The Week against the Death Penalty is taking place in Belarus on 5-10 October. It opened on Wednesday with the presentation of a joint report “Death Penalty in Belarus: Murder on (Un)Lawful Grounds” by the Human Rights Center “Viasna” and the International Federation for Human Rights (FIDH) in Minsk.
The first to speak was Head of Political section of the Delegation of the European Union to Belarus Jim Couzens. The diplomat expressed hope that Belarus would join other European states and would pass a moratorium or abolish death penalty. This year capital punishment has been banned in a number of countries all over the world, Couzens said.
“There’s no reason why Belarus can not join this list. It may happen that part of society or those in power are against such a step. That is why strong and bold leadership is required from the government. You do not need to kill people to maintain order.”
On behalf of the EU, he expressed regret over the confirmation of the death sentence against Siarhei Vostrykau by the Belarusian Supreme Court on October 4.
Speaking at the event were also Florence Bellivier, Deputy Secretary General of FIDH, Sasha Koulaeva, FIDH’s Head of Eastern Europe/Central Asia Desk, and Andrei Paluda, coordinator of the campaign “Human Rights Defenders against the Death Penalty in Belarus”.

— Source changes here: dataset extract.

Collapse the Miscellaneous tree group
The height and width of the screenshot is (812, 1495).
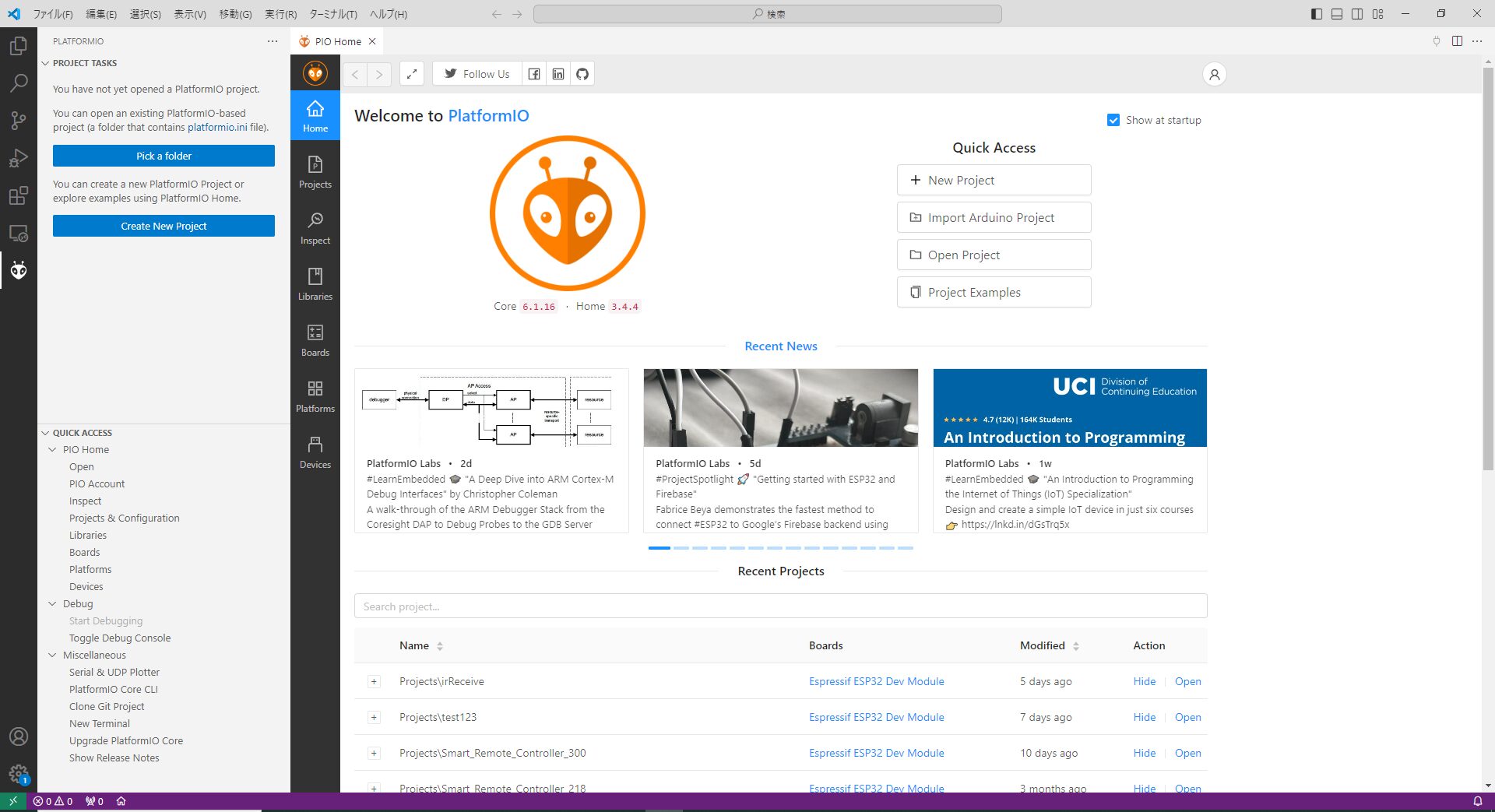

Sasha Koulaeva pointed out to specific problems of the Belarusian legal system in relation to capital punishment prosecution, including the absence of an independent legal system, including the procedure of the appointment of judges by the president; the dependent status of a lawyer, whose access to a convict is limited at all stages of the prosecution process; detention prior to the arrest can last up to 10 days, in which the convict is not always immediately granted a lawyer, leading to a high probability of self-incrimination; lack of access to information for a convict and their relatives.
The Week against the Death Penalty will continue with an international congress, open lectures, exhibitions and other events.
Belarus remains the only country in Europe still applying death penalty. This is one of the main reasons why the country can not regain its special guest status in PACE. The Council of Europe and other international organizations have many times called on the Belarusian authorities to introduce a moratorium on capital punishment.
Since 1990 over 400 people were sentenced to death penalty in Belarus. In 26 years only one person had his death sentence commuted.